— START OF EXERCISE MATERIAL —
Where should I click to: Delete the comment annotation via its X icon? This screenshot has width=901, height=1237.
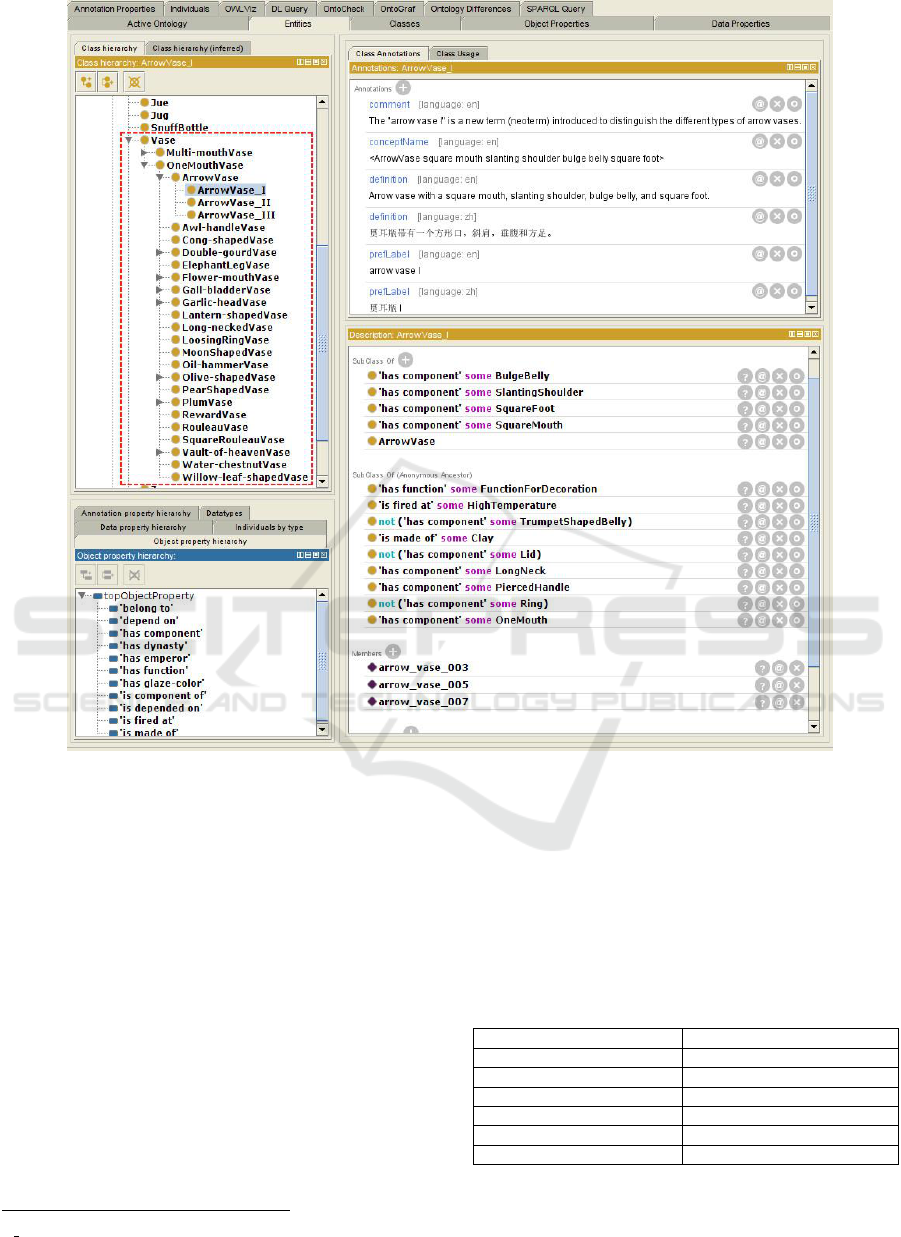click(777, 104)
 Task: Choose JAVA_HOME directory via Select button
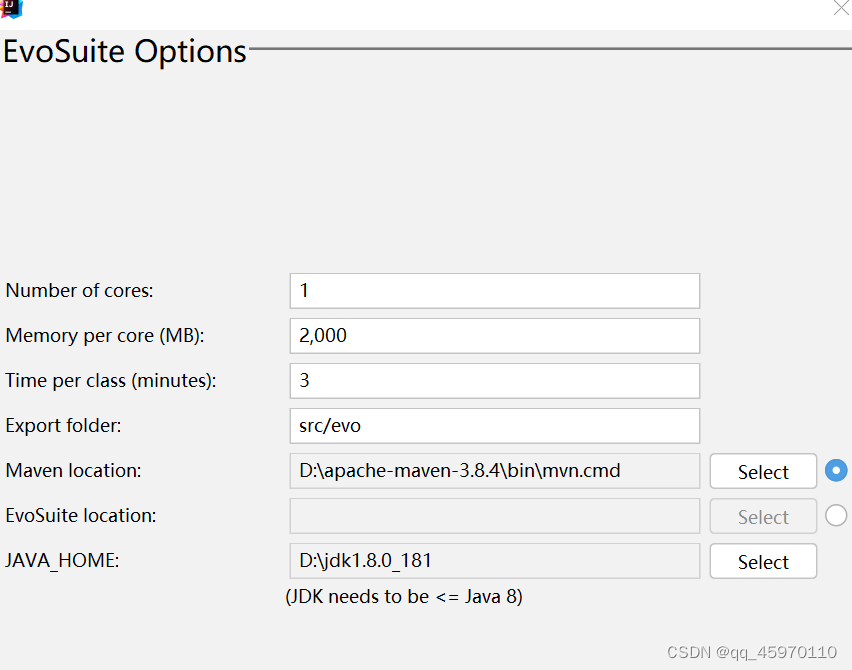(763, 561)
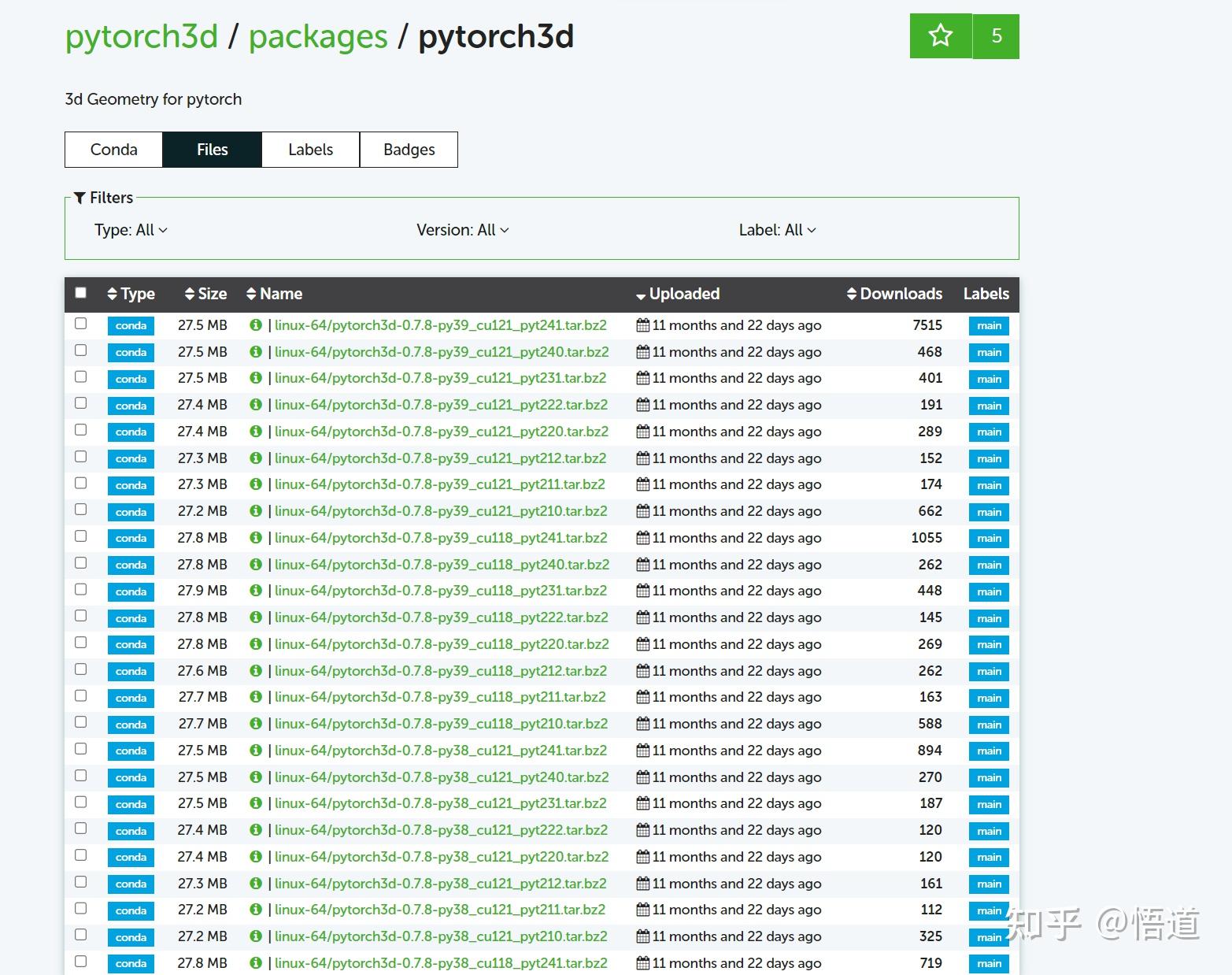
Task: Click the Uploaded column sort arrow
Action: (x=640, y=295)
— END OF EXERCISE MATERIAL —
_OBJECTIVE_
Format every line of the item position entries above as a Markdown table with the columns Row and Line, numbering the rows and skipping blank lines. Leave the pictures out of your answer.

_FINISHED ANSWER_
| Row | Line |
|---|---|
| 1 | Where should I click to: Delete the comment annotation via its X icon? This screenshot has width=901, height=1237. |
| 2 | click(777, 104) |
| 3 |  Task: Choose JAVA_HOME directory via Select button |
| 4 | (763, 561) |
| 5 | Task: Click the Uploaded column sort arrow |
| 6 | Action: (x=640, y=295) |